It has been a while since I have been able to write. Spring break, ministers meetings, and the busyness of life. I wish I could write today about our approval, but I can't. I wish I could tell you that our little girl is on her way to us, but I can't. I wish I could tell you how I'm not frustrated by all this, but I can't.
I know all the sayings we use, "All in God's time", "You don't want to rush it", "His time is better than ours"...blah blah blah. I know all these things are true but platitudes don't help. Really there is only one thing that does, WORSHIP.

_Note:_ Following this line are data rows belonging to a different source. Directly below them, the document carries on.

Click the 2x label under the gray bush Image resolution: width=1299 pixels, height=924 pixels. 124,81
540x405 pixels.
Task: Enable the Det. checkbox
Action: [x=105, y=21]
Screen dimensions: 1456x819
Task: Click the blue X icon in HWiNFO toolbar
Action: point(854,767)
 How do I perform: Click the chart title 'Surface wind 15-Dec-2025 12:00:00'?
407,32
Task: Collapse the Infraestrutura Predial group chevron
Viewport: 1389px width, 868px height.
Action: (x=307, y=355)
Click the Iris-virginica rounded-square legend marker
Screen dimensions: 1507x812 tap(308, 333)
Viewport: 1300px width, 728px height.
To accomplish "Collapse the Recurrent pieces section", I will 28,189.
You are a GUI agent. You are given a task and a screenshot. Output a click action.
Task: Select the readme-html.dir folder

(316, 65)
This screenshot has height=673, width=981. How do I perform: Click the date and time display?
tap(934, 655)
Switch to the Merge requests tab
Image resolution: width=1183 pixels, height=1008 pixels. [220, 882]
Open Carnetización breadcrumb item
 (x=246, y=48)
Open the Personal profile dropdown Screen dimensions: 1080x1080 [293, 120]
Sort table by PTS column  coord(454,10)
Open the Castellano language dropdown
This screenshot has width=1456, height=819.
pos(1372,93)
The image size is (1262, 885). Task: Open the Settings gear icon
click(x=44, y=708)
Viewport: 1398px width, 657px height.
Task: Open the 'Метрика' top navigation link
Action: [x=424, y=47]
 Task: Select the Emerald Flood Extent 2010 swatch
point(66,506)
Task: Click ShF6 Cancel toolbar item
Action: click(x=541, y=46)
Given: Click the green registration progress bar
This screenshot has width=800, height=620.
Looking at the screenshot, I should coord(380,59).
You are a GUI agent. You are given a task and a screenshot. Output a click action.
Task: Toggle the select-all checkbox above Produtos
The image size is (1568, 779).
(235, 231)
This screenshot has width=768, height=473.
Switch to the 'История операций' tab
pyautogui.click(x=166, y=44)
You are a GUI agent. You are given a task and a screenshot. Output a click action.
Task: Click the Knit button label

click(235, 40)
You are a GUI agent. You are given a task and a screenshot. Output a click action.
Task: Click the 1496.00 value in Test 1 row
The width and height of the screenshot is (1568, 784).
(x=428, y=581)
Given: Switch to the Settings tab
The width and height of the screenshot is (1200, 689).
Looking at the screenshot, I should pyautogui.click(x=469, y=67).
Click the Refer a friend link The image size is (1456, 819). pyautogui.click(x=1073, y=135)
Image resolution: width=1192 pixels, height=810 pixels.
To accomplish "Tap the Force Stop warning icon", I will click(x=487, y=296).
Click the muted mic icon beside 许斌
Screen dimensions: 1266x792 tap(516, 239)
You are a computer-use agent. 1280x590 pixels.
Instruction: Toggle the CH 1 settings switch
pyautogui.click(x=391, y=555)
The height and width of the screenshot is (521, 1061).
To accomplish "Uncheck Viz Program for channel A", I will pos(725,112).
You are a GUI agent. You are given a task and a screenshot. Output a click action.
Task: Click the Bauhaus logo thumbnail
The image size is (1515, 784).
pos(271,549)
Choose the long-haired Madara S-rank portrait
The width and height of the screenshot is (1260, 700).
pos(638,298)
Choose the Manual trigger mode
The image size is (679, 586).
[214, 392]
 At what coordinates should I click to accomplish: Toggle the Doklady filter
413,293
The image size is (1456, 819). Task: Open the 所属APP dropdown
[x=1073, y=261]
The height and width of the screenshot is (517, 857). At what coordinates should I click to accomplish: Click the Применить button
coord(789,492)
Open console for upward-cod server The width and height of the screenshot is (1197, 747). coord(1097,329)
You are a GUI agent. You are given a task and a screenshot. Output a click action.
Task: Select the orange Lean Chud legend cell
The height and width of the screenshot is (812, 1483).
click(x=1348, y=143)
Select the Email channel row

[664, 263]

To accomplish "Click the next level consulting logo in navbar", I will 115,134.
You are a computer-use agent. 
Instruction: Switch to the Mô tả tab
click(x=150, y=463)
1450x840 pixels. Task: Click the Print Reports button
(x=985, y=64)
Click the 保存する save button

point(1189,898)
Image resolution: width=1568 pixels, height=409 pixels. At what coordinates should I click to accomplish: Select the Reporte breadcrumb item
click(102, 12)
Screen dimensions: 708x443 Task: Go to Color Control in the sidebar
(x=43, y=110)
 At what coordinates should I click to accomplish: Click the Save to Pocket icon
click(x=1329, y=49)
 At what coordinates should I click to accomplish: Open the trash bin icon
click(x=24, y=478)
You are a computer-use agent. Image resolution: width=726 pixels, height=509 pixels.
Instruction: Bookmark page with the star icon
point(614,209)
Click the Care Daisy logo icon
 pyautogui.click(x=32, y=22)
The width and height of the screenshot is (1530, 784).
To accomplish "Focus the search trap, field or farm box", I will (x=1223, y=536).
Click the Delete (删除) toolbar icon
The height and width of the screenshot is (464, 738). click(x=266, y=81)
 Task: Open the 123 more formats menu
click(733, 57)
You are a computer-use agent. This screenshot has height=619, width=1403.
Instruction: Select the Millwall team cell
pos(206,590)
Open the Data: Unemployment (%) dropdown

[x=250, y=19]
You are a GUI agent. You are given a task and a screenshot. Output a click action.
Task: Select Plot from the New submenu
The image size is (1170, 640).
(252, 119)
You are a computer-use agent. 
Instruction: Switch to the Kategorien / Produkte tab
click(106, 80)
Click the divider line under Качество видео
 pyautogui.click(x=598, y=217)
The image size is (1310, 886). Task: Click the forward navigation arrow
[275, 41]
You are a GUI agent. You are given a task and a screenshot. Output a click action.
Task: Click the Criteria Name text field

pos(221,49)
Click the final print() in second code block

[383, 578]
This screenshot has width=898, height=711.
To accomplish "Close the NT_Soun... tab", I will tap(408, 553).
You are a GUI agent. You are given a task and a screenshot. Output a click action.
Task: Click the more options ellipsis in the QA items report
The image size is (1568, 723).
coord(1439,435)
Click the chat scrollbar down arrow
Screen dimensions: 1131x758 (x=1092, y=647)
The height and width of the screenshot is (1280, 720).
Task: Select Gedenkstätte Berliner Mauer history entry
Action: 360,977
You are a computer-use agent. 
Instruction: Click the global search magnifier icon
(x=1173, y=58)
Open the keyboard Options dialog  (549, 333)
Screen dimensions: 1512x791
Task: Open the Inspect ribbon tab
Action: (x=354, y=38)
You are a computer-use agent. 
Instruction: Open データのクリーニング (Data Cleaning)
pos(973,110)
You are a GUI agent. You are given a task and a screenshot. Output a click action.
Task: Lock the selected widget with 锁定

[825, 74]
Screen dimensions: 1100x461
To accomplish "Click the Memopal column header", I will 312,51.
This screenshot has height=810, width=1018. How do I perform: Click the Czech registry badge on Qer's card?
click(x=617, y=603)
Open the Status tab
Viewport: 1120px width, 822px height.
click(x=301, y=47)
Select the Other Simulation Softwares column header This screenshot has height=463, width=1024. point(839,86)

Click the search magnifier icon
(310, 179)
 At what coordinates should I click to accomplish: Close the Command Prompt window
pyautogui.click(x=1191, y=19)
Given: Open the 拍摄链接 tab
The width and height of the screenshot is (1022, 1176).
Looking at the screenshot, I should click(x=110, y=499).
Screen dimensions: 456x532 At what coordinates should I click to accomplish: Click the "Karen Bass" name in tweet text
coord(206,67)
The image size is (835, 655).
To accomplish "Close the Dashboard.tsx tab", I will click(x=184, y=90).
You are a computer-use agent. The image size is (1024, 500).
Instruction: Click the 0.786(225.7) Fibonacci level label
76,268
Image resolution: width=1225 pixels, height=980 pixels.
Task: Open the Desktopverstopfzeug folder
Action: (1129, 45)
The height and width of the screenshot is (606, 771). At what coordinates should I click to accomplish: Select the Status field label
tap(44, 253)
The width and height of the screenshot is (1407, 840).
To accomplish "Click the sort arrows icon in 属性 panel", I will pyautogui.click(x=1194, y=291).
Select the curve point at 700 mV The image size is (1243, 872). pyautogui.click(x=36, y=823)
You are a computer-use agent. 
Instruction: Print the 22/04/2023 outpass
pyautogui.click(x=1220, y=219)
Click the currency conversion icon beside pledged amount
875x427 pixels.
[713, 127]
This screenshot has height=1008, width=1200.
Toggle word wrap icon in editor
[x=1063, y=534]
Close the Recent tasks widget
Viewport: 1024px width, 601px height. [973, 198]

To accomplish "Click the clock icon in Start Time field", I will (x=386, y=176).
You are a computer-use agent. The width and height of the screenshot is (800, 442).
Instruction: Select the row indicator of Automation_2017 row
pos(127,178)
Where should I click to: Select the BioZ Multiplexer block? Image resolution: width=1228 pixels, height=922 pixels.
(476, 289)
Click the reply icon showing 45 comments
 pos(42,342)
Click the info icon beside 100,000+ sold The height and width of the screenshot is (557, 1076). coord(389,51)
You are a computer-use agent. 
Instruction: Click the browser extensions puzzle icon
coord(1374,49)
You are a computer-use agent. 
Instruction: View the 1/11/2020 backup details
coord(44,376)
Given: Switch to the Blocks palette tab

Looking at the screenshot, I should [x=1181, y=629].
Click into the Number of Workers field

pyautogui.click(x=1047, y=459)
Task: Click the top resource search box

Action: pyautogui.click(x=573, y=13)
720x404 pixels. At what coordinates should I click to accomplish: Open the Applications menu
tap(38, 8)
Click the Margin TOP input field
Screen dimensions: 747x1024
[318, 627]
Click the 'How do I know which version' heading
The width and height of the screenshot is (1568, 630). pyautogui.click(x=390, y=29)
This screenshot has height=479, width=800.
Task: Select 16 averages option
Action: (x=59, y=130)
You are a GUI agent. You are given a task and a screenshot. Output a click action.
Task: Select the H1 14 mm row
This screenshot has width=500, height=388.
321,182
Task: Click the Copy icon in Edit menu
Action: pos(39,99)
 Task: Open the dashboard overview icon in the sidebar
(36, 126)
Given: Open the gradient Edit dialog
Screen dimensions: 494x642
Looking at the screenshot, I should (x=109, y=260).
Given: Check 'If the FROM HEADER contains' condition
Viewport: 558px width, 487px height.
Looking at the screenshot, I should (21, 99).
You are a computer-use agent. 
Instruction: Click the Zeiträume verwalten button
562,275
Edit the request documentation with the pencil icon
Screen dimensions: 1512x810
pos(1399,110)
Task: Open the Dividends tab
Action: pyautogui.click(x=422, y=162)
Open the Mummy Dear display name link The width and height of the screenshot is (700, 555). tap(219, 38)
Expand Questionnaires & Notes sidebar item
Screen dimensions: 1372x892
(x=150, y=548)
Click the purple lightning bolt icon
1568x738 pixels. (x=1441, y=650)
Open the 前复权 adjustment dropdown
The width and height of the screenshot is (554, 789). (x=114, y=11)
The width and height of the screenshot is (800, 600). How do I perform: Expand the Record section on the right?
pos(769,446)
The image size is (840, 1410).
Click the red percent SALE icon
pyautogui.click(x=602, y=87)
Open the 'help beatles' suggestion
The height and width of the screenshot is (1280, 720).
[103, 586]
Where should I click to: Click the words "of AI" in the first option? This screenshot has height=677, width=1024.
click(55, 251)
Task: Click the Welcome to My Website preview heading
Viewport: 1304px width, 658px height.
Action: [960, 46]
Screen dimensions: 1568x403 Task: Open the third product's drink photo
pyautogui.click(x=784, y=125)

When I'm down and frustrated worship lifts me back to reality in Christ. Those things that I set aside temporarily are brought back into their rightful place. I know God is in control but sometime I want to forget...so I can have a little pity party over in a corner all by myself. While there, I despise happy people. I'm sure none of you experience this. After a time of self doubt and frustration I pull myself up and make myself focus on what really matter in this life...Jesus.
Once I am lost in His grace and mercy, He reminds me that He is in control. Worship causes me to sense the arms of Christ wrapping around me, loving me, calming me. Yes, this process is really annoying me. In the end it's just that, only a process. When the process has come to a completion and our beautiful little girl is in our arms, somehow I bet that the wait will no longer seem long but worth every minute.
We do thank all of you for your continued prayers and for the support that you continue to give us.